-------- THE RECORDS --------

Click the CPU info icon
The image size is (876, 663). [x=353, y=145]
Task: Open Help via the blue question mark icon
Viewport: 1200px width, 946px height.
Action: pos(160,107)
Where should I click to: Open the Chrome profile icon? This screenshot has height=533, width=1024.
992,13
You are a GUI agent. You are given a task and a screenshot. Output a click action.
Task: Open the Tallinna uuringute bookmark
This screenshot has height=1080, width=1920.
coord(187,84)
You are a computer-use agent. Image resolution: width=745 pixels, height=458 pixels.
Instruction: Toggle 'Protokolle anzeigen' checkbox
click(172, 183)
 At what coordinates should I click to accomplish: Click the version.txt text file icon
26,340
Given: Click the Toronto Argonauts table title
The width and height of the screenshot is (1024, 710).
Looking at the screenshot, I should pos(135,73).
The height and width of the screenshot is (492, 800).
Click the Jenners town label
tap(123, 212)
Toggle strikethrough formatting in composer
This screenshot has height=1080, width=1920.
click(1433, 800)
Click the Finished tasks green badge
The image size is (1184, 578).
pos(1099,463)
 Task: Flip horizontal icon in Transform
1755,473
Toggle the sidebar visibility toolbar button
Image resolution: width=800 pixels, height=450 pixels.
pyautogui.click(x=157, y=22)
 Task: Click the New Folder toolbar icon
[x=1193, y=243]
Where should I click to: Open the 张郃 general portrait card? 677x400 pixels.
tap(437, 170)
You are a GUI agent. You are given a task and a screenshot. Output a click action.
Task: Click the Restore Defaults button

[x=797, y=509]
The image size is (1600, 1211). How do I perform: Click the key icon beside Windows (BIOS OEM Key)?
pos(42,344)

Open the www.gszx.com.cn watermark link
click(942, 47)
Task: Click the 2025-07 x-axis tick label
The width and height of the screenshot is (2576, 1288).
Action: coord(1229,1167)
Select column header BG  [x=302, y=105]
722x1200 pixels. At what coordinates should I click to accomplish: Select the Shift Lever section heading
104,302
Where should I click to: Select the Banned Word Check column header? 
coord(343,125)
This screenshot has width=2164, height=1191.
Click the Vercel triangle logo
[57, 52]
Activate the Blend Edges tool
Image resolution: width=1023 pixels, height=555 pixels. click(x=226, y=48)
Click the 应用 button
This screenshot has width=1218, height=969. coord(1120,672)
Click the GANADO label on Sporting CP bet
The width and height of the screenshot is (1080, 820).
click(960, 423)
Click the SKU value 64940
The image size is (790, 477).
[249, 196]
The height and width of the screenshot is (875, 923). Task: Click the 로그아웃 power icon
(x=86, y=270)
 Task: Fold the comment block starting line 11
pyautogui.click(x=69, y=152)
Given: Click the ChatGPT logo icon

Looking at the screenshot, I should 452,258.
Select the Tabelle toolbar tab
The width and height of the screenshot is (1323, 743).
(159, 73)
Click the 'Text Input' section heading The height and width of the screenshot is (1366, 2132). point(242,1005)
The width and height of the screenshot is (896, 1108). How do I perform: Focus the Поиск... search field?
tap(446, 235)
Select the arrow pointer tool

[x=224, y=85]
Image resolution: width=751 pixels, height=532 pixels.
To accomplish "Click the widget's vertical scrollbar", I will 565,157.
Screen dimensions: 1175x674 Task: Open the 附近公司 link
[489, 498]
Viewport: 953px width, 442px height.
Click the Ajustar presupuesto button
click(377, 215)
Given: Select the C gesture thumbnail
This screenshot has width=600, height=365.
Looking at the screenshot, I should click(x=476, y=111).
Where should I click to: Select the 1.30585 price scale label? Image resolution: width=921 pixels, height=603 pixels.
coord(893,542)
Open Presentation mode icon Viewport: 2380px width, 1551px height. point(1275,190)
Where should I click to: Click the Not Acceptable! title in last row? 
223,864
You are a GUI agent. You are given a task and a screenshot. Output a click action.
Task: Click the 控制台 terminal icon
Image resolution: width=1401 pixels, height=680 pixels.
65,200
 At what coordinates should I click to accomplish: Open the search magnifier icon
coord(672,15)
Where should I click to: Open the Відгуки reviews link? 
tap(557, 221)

--------

### EXERCISE
Rewrite all the rows above, replacing each instance of "Where should I click to" with "Where do I click to" and keeping everything else the same.

### WRITTEN ANSWER
Click the CPU info icon
The image size is (876, 663). [x=353, y=145]
Task: Open Help via the blue question mark icon
Viewport: 1200px width, 946px height.
Action: pos(160,107)
Where do I click to: Open the Chrome profile icon? This screenshot has height=533, width=1024.
992,13
You are a GUI agent. You are given a task and a screenshot. Output a click action.
Task: Open the Tallinna uuringute bookmark
This screenshot has height=1080, width=1920.
coord(187,84)
You are a computer-use agent. Image resolution: width=745 pixels, height=458 pixels.
Instruction: Toggle 'Protokolle anzeigen' checkbox
click(172, 183)
 At what coordinates should I click to accomplish: Click the version.txt text file icon
26,340
Given: Click the Toronto Argonauts table title
The width and height of the screenshot is (1024, 710).
Looking at the screenshot, I should pos(135,73).
The height and width of the screenshot is (492, 800).
Click the Jenners town label
tap(123, 212)
Toggle strikethrough formatting in composer
This screenshot has height=1080, width=1920.
click(1433, 800)
Click the Finished tasks green badge
The image size is (1184, 578).
pos(1099,463)
 Task: Flip horizontal icon in Transform
1755,473
Toggle the sidebar visibility toolbar button
Image resolution: width=800 pixels, height=450 pixels.
pyautogui.click(x=157, y=22)
 Task: Click the New Folder toolbar icon
[x=1193, y=243]
Where do I click to: Open the 张郃 general portrait card? 677x400 pixels.
tap(437, 170)
You are a GUI agent. You are given a task and a screenshot. Output a click action.
Task: Click the Restore Defaults button

[x=797, y=509]
The image size is (1600, 1211). How do I perform: Click the key icon beside Windows (BIOS OEM Key)?
pos(42,344)

Open the www.gszx.com.cn watermark link
click(942, 47)
Task: Click the 2025-07 x-axis tick label
The width and height of the screenshot is (2576, 1288).
Action: coord(1229,1167)
Select column header BG  [x=302, y=105]
722x1200 pixels. At what coordinates should I click to accomplish: Select the Shift Lever section heading
104,302
Where do I click to: Select the Banned Word Check column header? 
coord(343,125)
This screenshot has width=2164, height=1191.
Click the Vercel triangle logo
[57, 52]
Activate the Blend Edges tool
Image resolution: width=1023 pixels, height=555 pixels. click(x=226, y=48)
Click the 应用 button
This screenshot has width=1218, height=969. coord(1120,672)
Click the GANADO label on Sporting CP bet
The width and height of the screenshot is (1080, 820).
click(960, 423)
Click the SKU value 64940
The image size is (790, 477).
[249, 196]
The height and width of the screenshot is (875, 923). Task: Click the 로그아웃 power icon
(x=86, y=270)
 Task: Fold the comment block starting line 11
pyautogui.click(x=69, y=152)
Given: Click the ChatGPT logo icon

Looking at the screenshot, I should 452,258.
Select the Tabelle toolbar tab
The width and height of the screenshot is (1323, 743).
(159, 73)
Click the 'Text Input' section heading The height and width of the screenshot is (1366, 2132). point(242,1005)
The width and height of the screenshot is (896, 1108). How do I perform: Focus the Поиск... search field?
tap(446, 235)
Select the arrow pointer tool

[x=224, y=85]
Image resolution: width=751 pixels, height=532 pixels.
To accomplish "Click the widget's vertical scrollbar", I will 565,157.
Screen dimensions: 1175x674 Task: Open the 附近公司 link
[489, 498]
Viewport: 953px width, 442px height.
Click the Ajustar presupuesto button
click(377, 215)
Given: Select the C gesture thumbnail
This screenshot has width=600, height=365.
Looking at the screenshot, I should click(x=476, y=111).
Where do I click to: Select the 1.30585 price scale label? Image resolution: width=921 pixels, height=603 pixels.
coord(893,542)
Open Presentation mode icon Viewport: 2380px width, 1551px height. point(1275,190)
Where do I click to: Click the Not Acceptable! title in last row? 
223,864
You are a GUI agent. You are given a task and a screenshot. Output a click action.
Task: Click the 控制台 terminal icon
Image resolution: width=1401 pixels, height=680 pixels.
65,200
 At what coordinates should I click to accomplish: Open the search magnifier icon
coord(672,15)
Where do I click to: Open the Відгуки reviews link? 
tap(557, 221)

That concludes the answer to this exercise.